Les positions gagnées par la classe ouvrière dans son combat contre la société de classe lui avaient permis d’imposer ses représentants au Parlement.

Si la bourgeoisie, craignant le mouvement ouvrier en plein développement, continuait à s’y opposer par la violence, elle avait aussi cherché à l’affaiblir en domestiquant certains de ses représentants.

Ce fut en France que, pour la première fois, un socialiste, Millerand, entra dans un gouvernement, en 1898. Certains, au sein de la IIème Internationale, comme Rosa Luxembourg et Lénine, avaient combattu, avec toute leur énergie, ce reniement, mais d’autres, comme Jaurès, l’avaient justifié. En Allemagne, à la même période, un autre socialiste, Bernstein, était le chef de file d’un courant ouvertement réformiste défendant l’idée que le capitalisme pouvait surmonter ses crises, que l’expansion était facteur de progrès, que la lutte révolutionnaire n’avait plus lieu d’être.
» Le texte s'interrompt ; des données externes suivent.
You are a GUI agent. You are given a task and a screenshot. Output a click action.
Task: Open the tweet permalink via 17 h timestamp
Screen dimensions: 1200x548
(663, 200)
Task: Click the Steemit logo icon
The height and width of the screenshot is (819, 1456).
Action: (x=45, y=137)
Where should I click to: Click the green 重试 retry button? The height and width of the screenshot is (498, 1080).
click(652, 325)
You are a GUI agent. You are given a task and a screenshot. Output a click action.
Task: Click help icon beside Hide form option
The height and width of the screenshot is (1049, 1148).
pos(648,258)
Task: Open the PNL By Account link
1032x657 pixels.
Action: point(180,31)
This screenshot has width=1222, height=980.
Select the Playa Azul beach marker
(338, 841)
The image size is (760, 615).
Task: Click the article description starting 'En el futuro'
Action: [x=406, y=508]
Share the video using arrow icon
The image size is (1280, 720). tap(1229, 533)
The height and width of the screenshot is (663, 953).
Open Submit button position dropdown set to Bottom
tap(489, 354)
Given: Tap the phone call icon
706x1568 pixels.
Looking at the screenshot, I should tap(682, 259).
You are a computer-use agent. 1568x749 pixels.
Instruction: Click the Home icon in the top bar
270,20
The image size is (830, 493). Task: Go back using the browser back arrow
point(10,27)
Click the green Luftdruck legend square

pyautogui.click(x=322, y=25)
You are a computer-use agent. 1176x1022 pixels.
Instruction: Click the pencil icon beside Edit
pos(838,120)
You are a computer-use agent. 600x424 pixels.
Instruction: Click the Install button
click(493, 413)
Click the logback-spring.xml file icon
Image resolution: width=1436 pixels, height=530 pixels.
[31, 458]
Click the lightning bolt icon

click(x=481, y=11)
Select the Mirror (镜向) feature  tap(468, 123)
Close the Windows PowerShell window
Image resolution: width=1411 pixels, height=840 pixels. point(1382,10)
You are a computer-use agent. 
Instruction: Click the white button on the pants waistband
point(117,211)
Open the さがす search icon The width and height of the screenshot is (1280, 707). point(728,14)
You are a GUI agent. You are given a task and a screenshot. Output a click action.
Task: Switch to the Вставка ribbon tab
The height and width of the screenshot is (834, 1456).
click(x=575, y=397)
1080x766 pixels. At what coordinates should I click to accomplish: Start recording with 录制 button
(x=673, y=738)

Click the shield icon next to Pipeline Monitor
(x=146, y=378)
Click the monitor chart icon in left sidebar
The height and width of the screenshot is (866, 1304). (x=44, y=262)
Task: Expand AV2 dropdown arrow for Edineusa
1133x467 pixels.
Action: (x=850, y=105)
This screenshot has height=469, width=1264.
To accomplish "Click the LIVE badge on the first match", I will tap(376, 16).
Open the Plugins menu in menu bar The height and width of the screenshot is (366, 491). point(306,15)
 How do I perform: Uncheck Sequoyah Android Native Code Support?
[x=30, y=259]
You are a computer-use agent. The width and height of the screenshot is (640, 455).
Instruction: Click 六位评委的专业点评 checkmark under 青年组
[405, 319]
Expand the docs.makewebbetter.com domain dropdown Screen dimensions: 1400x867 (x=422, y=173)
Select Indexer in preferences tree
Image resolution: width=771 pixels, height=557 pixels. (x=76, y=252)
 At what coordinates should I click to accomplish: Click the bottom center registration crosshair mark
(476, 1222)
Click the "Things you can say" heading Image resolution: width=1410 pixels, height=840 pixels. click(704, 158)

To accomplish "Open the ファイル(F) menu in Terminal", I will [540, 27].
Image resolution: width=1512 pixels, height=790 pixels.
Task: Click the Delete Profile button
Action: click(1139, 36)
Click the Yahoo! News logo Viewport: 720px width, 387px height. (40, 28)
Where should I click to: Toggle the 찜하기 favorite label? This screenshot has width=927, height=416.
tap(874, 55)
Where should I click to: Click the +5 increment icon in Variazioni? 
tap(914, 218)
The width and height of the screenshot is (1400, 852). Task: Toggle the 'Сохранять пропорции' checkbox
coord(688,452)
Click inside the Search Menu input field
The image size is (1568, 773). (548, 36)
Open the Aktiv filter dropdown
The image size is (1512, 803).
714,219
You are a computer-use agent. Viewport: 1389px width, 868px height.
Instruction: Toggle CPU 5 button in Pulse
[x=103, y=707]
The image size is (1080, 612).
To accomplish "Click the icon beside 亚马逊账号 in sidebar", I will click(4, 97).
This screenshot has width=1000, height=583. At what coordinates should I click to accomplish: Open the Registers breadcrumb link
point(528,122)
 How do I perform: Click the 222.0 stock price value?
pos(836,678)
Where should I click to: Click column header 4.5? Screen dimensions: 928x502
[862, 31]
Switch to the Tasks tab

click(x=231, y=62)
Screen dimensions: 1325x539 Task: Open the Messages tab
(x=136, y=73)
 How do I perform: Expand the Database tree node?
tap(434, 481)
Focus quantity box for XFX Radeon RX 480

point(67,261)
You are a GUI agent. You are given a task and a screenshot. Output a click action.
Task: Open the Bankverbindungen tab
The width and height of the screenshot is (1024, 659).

Des points de vue qui resurgissent chez tous ceux qui sont admiratifs de la bourgeoisie dès que se manifestent des symptômes de reprise économique… qui prépare la prochaine crise.

La participation d’un socialiste à un gouvernement ennemi, comme la théorisation que faisait Bernstein du renoncement à la nécessité de la transformation révolutionnaire de la société, étaient le produit de cette longue période d’expansion économique qui avait nourri des illusions parmi les dirigeants politiques et syndicaux, mais aussi au sein d’une partie de la classe ouvrière. Et même si les congrès de l’Internationale condamnèrent ces germes de réformisme, en fait, les partis socialistes se laissèrent apprivoiser par leur bourgeoisie et leurs propres succès électoraux, comptant de plus en plus sur l’action parlementaire et syndicale, de moins en moins sur l’intervention indépendante des opprimés pour briser leurs chaînes.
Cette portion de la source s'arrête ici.